■ Aim of the task: Take the entries below and print, exactly, the stretch from the line containing "Image resolution: width=472" through the line containing "Given: Open the Source Control branch icon", both included.

(Data extracted from a collection)
--*--

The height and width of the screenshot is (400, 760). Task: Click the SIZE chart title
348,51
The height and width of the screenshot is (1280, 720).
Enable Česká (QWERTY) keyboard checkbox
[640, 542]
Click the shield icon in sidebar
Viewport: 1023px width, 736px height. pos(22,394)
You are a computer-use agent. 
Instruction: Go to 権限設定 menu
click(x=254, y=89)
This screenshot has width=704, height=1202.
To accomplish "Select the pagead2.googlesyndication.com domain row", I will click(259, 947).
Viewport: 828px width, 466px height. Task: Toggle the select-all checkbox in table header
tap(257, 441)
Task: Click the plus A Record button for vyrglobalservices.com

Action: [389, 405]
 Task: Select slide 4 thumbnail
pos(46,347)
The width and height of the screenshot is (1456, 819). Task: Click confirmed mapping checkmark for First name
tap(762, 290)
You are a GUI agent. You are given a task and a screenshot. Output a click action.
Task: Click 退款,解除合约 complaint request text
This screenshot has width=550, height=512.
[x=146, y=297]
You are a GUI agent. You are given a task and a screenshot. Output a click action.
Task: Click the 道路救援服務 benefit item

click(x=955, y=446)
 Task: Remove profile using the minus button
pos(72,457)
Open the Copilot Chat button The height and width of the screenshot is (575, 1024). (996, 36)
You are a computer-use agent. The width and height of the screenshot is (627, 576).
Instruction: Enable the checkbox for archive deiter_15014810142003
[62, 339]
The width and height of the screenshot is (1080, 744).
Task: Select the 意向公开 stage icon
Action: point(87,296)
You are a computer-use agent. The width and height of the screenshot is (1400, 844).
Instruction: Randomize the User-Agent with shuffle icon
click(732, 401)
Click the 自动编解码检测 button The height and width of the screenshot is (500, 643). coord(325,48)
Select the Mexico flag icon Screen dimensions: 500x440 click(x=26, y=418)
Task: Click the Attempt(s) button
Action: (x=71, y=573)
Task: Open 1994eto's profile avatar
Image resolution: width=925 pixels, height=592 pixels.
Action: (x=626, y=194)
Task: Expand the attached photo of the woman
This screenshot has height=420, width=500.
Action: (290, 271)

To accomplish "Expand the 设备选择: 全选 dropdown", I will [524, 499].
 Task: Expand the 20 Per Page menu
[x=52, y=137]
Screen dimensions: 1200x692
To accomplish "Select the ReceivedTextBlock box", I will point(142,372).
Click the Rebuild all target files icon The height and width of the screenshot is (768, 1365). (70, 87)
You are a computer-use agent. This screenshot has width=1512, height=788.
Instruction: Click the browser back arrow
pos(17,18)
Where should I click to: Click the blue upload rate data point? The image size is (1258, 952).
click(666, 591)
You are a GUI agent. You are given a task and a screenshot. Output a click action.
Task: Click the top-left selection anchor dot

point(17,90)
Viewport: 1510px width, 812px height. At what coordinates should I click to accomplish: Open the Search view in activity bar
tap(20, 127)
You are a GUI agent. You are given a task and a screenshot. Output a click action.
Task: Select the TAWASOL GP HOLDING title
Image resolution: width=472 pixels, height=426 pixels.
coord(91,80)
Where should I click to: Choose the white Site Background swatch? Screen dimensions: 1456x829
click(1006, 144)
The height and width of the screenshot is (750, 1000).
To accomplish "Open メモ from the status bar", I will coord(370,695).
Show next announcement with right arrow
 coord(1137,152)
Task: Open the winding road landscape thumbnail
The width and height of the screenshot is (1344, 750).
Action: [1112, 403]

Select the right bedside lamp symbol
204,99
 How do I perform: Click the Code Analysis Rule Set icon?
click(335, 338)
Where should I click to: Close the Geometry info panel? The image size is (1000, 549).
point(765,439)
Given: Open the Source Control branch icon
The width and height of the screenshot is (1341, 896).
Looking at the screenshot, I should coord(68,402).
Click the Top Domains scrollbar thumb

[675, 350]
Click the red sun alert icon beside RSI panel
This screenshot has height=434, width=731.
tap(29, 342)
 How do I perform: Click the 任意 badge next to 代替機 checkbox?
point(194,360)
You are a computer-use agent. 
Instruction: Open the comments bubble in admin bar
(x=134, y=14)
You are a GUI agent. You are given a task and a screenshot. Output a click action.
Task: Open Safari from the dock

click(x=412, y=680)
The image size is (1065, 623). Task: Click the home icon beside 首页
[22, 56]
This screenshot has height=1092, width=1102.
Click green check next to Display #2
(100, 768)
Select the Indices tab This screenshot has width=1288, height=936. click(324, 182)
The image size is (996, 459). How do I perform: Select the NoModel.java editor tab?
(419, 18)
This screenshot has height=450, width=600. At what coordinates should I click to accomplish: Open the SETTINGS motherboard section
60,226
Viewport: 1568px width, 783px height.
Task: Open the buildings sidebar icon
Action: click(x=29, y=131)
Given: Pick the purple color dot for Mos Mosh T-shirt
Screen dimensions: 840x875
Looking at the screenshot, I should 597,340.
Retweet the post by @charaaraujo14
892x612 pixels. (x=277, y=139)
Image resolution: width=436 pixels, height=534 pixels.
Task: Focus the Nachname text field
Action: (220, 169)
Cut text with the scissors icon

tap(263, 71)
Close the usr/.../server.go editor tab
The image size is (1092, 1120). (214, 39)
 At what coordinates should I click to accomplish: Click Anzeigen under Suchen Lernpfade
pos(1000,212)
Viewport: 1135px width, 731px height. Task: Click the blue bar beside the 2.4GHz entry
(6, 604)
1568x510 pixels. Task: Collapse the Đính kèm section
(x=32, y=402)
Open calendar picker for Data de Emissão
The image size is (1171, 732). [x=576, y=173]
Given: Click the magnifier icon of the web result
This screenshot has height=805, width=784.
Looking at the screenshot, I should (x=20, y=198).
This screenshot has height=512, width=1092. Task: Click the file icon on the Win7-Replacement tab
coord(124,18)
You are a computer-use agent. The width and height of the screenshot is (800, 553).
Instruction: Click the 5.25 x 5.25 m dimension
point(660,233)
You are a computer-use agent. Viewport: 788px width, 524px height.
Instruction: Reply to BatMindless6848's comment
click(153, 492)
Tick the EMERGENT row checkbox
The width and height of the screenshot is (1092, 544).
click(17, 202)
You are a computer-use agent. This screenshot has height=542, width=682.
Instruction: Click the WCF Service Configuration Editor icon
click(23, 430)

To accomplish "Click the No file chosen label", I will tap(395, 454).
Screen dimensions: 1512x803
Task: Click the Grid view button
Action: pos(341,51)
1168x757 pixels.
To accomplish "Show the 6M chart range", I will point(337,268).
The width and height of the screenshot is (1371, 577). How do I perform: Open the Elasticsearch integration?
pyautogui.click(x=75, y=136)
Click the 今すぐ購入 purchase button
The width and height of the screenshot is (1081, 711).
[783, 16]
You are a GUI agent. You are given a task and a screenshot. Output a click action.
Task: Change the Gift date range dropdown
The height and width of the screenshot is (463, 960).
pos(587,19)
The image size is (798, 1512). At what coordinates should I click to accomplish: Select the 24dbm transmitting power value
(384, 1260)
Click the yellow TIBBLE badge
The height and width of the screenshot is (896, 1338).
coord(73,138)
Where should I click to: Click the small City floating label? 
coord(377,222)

--*--

■ Response area:
Image resolution: width=472 pixels, height=426 pixels.
coord(91,80)
Where should I click to: Choose the white Site Background swatch? Screen dimensions: 1456x829
click(1006, 144)
The height and width of the screenshot is (750, 1000).
To accomplish "Open メモ from the status bar", I will coord(370,695).
Show next announcement with right arrow
 coord(1137,152)
Task: Open the winding road landscape thumbnail
The width and height of the screenshot is (1344, 750).
Action: [1112, 403]

Select the right bedside lamp symbol
204,99
 How do I perform: Click the Code Analysis Rule Set icon?
click(335, 338)
Where should I click to: Close the Geometry info panel? The image size is (1000, 549).
point(765,439)
Given: Open the Source Control branch icon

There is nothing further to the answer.